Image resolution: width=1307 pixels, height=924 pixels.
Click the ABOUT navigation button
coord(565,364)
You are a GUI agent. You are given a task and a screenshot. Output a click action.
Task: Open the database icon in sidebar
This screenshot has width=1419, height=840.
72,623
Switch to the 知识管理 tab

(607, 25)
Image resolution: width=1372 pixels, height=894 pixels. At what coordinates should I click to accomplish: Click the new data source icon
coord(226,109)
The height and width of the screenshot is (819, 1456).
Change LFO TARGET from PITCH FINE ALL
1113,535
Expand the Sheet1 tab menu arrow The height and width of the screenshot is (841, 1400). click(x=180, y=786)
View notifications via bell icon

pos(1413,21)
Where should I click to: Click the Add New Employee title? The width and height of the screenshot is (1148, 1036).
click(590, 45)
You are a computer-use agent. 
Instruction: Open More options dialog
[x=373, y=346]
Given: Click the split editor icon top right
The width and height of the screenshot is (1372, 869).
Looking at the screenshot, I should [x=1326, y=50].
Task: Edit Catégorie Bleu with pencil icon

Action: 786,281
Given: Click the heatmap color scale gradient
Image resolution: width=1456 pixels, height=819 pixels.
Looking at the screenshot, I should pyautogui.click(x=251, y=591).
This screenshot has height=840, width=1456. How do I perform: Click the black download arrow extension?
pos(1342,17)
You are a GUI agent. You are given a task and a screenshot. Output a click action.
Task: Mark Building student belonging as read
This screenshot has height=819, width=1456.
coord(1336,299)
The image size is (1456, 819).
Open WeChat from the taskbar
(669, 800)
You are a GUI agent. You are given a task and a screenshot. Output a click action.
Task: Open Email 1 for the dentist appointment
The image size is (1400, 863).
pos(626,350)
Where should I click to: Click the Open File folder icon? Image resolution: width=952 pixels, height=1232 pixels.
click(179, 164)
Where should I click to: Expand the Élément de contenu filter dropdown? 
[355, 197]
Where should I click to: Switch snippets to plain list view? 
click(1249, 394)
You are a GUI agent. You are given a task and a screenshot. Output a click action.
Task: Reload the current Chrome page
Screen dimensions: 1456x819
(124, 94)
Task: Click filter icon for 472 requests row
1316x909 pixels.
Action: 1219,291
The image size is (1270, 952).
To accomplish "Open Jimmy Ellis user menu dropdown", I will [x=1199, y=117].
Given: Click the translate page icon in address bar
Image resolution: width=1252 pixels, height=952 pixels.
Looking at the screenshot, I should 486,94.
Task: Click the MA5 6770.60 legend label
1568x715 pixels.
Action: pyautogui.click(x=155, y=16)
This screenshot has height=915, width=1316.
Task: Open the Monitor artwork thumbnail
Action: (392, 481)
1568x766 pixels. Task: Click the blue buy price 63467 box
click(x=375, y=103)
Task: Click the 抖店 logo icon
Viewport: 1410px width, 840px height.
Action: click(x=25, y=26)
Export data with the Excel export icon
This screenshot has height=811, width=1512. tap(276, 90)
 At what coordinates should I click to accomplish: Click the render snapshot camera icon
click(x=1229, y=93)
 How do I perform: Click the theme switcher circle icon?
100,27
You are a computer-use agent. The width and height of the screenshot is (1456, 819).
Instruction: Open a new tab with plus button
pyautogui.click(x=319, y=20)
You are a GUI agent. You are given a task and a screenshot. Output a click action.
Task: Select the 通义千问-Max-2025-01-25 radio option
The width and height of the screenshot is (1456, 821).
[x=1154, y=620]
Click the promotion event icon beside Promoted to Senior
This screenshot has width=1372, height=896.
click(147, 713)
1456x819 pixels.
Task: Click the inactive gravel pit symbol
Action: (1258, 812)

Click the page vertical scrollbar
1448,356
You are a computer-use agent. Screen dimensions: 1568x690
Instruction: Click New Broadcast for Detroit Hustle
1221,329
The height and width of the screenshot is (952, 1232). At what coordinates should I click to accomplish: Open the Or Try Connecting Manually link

______

● Task item: Exact reproduction of every entry is needed.

● Answer space:
Image resolution: width=1307 pixels, height=924 pixels.
Click the ABOUT navigation button
coord(565,364)
You are a GUI agent. You are given a task and a screenshot. Output a click action.
Task: Open the database icon in sidebar
This screenshot has width=1419, height=840.
72,623
Switch to the 知识管理 tab

(607, 25)
Image resolution: width=1372 pixels, height=894 pixels. At what coordinates should I click to accomplish: Click the new data source icon
coord(226,109)
The height and width of the screenshot is (819, 1456).
Change LFO TARGET from PITCH FINE ALL
1113,535
Expand the Sheet1 tab menu arrow The height and width of the screenshot is (841, 1400). click(x=180, y=786)
View notifications via bell icon

pos(1413,21)
Where should I click to: Click the Add New Employee title? The width and height of the screenshot is (1148, 1036).
click(590, 45)
You are a computer-use agent. 
Instruction: Open More options dialog
[x=373, y=346]
Given: Click the split editor icon top right
The width and height of the screenshot is (1372, 869).
Looking at the screenshot, I should [x=1326, y=50].
Task: Edit Catégorie Bleu with pencil icon

Action: 786,281
Given: Click the heatmap color scale gradient
Image resolution: width=1456 pixels, height=819 pixels.
Looking at the screenshot, I should pyautogui.click(x=251, y=591).
This screenshot has height=840, width=1456. How do I perform: Click the black download arrow extension?
pos(1342,17)
You are a GUI agent. You are given a task and a screenshot. Output a click action.
Task: Mark Building student belonging as read
This screenshot has height=819, width=1456.
coord(1336,299)
The image size is (1456, 819).
Open WeChat from the taskbar
(669, 800)
You are a GUI agent. You are given a task and a screenshot. Output a click action.
Task: Open Email 1 for the dentist appointment
The image size is (1400, 863).
pos(626,350)
Where should I click to: Click the Open File folder icon? Image resolution: width=952 pixels, height=1232 pixels.
click(179, 164)
Where should I click to: Expand the Élément de contenu filter dropdown? 
[355, 197]
Where should I click to: Switch snippets to plain list view? 
click(1249, 394)
You are a GUI agent. You are given a task and a screenshot. Output a click action.
Task: Reload the current Chrome page
Screen dimensions: 1456x819
(124, 94)
Task: Click filter icon for 472 requests row
1316x909 pixels.
Action: 1219,291
The image size is (1270, 952).
To accomplish "Open Jimmy Ellis user menu dropdown", I will [x=1199, y=117].
Given: Click the translate page icon in address bar
Image resolution: width=1252 pixels, height=952 pixels.
Looking at the screenshot, I should 486,94.
Task: Click the MA5 6770.60 legend label
1568x715 pixels.
Action: pyautogui.click(x=155, y=16)
This screenshot has height=915, width=1316.
Task: Open the Monitor artwork thumbnail
Action: (392, 481)
1568x766 pixels. Task: Click the blue buy price 63467 box
click(x=375, y=103)
Task: Click the 抖店 logo icon
Viewport: 1410px width, 840px height.
Action: click(x=25, y=26)
Export data with the Excel export icon
This screenshot has height=811, width=1512. tap(276, 90)
 At what coordinates should I click to accomplish: Click the render snapshot camera icon
click(x=1229, y=93)
 How do I perform: Click the theme switcher circle icon?
100,27
You are a computer-use agent. The width and height of the screenshot is (1456, 819).
Instruction: Open a new tab with plus button
pyautogui.click(x=319, y=20)
You are a GUI agent. You are given a task and a screenshot. Output a click action.
Task: Select the 通义千问-Max-2025-01-25 radio option
The width and height of the screenshot is (1456, 821).
[x=1154, y=620]
Click the promotion event icon beside Promoted to Senior
This screenshot has width=1372, height=896.
click(147, 713)
1456x819 pixels.
Task: Click the inactive gravel pit symbol
Action: (1258, 812)

Click the page vertical scrollbar
1448,356
You are a computer-use agent. Screen dimensions: 1568x690
Instruction: Click New Broadcast for Detroit Hustle
1221,329
The height and width of the screenshot is (952, 1232). At what coordinates should I click to accomplish: Open the Or Try Connecting Manually link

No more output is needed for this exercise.